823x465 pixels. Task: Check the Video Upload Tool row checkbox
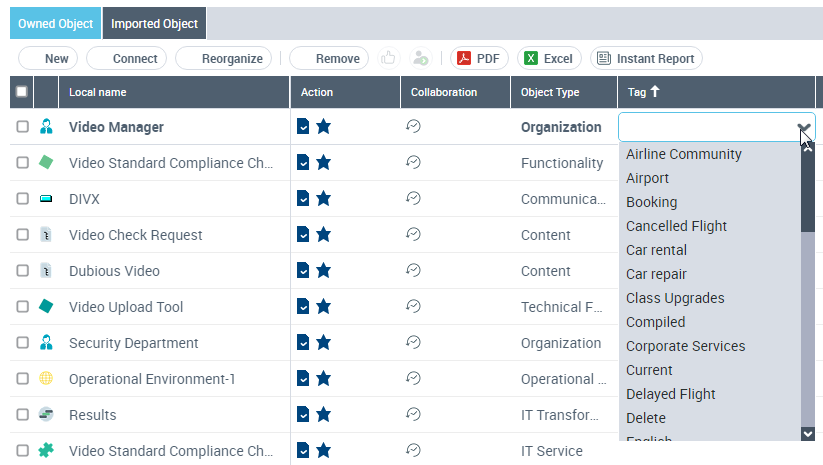pyautogui.click(x=22, y=307)
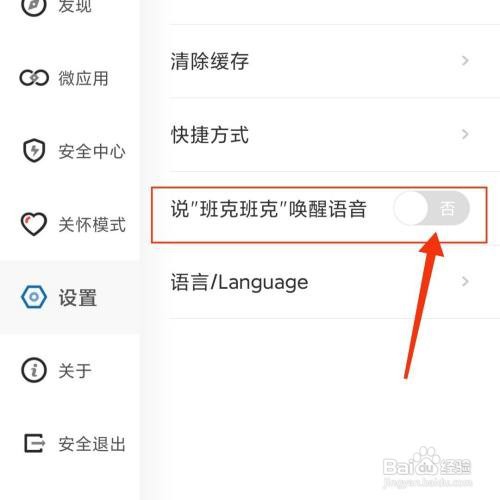Click the 关于 menu label
Screen dimensions: 500x500
coord(75,371)
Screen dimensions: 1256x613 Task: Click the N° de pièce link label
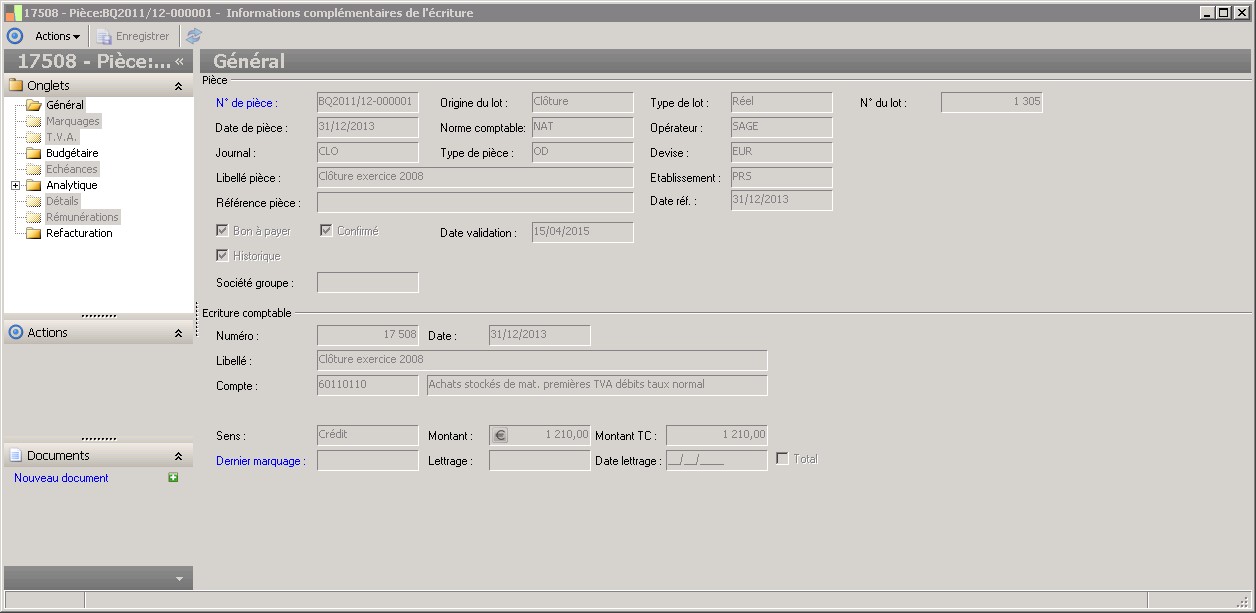(x=246, y=102)
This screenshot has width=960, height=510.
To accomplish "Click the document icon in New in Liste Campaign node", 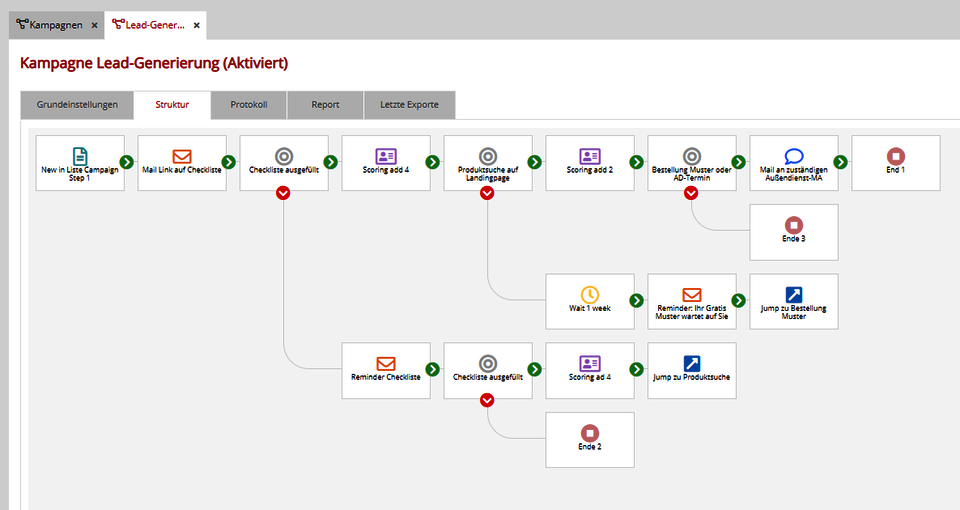I will pos(80,155).
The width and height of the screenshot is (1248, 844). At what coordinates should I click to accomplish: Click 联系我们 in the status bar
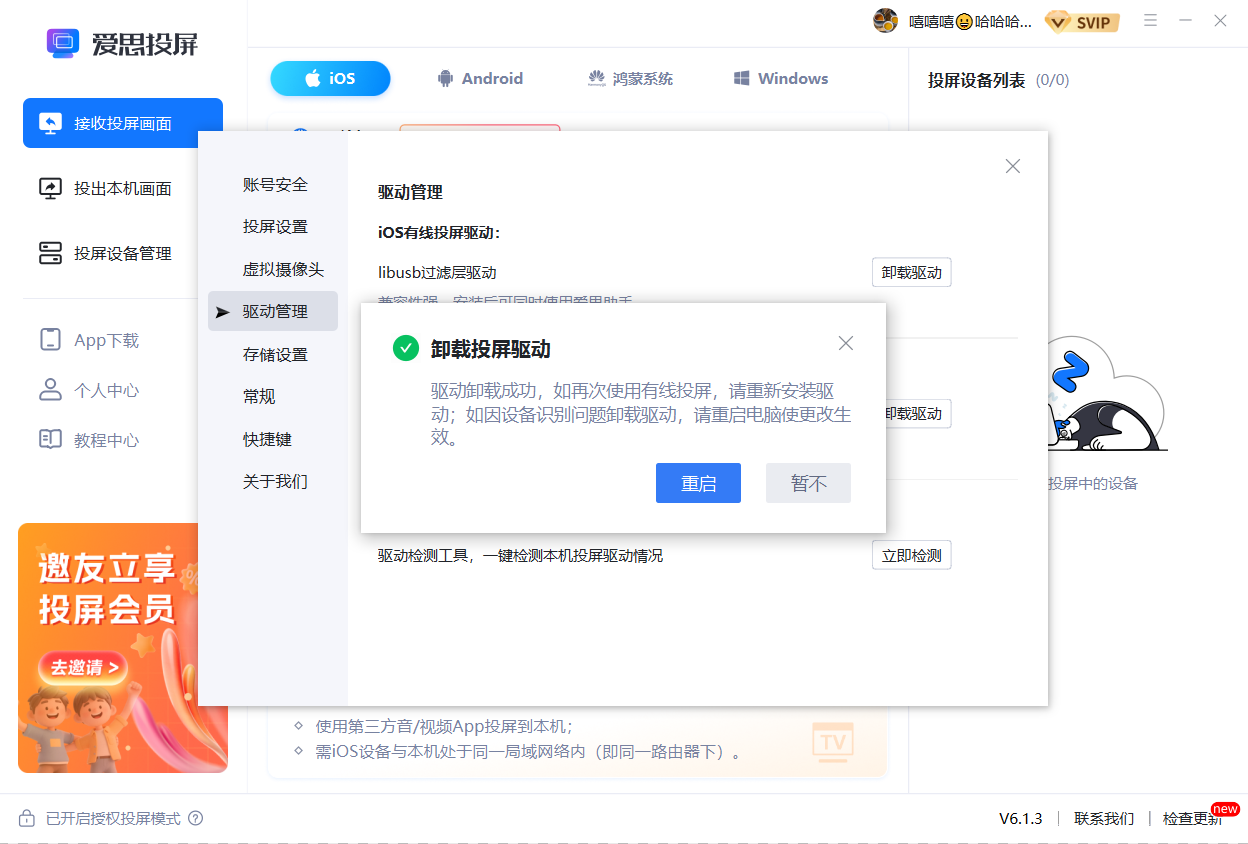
—————
[WRITTEN INSTRUCTION]:
Arrange the entries above as a numbered list, from their first line up to and including the line with "(x=246, y=102)". Omit blank lines and leave out the pictures.

[COMPLETED EXERCISE]:
1. 823x465 pixels. Task: Check the Video Upload Tool row checkbox
2. pyautogui.click(x=22, y=307)
3. Click the 关于 menu label
4. Screen dimensions: 500x500
5. coord(75,371)
6. Screen dimensions: 1256x613 Task: Click the N° de pièce link label
7. (x=246, y=102)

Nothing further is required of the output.